- TASK DIRECTIONS: For the listing below, output exactly the lines from the line with "Task: Click the back navigation arrow" up to and including the line with "Viewport: 1082px width, 717px height.", and no other lines.

- DATA FOR THIS EXERCISE:
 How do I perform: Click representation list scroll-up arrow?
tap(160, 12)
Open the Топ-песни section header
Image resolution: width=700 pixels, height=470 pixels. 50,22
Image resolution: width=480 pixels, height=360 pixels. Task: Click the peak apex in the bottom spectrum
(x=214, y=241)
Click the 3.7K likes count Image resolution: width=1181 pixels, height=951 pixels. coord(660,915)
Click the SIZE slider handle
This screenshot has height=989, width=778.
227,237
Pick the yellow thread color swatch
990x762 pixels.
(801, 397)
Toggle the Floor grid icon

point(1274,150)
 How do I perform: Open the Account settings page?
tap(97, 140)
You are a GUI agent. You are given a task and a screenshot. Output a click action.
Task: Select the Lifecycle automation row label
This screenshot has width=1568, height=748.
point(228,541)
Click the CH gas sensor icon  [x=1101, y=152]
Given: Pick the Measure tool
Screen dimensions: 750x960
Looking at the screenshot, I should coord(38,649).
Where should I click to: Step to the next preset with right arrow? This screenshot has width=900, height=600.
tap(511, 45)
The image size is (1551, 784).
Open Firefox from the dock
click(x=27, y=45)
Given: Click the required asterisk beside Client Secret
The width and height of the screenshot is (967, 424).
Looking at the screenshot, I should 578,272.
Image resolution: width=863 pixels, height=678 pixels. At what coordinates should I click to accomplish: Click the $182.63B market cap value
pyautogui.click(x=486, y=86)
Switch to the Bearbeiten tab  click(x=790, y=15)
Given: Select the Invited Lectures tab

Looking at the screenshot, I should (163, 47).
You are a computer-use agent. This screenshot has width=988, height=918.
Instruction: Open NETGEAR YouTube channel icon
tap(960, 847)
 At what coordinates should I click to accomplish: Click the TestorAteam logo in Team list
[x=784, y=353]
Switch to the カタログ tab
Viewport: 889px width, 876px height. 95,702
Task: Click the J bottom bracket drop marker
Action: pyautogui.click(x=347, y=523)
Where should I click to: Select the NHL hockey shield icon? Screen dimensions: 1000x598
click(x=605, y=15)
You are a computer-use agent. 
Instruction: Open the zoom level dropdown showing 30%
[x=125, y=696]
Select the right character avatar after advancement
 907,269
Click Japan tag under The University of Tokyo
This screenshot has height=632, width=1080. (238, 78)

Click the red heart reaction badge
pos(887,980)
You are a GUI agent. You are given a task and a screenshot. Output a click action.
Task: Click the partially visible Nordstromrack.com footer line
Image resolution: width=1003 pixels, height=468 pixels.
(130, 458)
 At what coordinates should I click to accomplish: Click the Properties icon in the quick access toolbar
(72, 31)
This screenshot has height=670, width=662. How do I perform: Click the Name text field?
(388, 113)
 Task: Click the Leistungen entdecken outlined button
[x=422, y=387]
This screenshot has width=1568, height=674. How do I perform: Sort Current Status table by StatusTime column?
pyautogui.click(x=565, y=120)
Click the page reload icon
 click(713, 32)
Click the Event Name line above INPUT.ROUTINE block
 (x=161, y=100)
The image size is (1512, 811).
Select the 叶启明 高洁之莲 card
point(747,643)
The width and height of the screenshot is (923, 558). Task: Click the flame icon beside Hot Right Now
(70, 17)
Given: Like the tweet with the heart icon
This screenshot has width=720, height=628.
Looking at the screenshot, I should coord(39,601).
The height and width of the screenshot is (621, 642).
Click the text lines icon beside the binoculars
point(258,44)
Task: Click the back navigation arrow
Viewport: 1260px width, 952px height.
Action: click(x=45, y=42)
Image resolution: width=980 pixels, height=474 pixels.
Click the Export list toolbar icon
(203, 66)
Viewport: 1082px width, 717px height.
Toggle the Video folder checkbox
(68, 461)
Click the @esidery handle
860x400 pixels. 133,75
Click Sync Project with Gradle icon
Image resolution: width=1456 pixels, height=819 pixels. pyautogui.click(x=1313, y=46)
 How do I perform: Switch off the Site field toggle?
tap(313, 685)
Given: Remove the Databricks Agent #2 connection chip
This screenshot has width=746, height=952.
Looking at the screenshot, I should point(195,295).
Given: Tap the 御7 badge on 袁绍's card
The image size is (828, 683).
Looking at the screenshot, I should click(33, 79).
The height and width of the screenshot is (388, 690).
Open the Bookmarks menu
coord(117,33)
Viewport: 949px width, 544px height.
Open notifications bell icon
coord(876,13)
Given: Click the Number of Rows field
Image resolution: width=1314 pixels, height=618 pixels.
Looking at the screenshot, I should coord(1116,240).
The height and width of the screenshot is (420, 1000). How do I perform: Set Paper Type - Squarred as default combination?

- THE COMPLETED TASK:
Task: Click the back navigation arrow
Viewport: 1260px width, 952px height.
Action: click(x=45, y=42)
Image resolution: width=980 pixels, height=474 pixels.
Click the Export list toolbar icon
(203, 66)
Viewport: 1082px width, 717px height.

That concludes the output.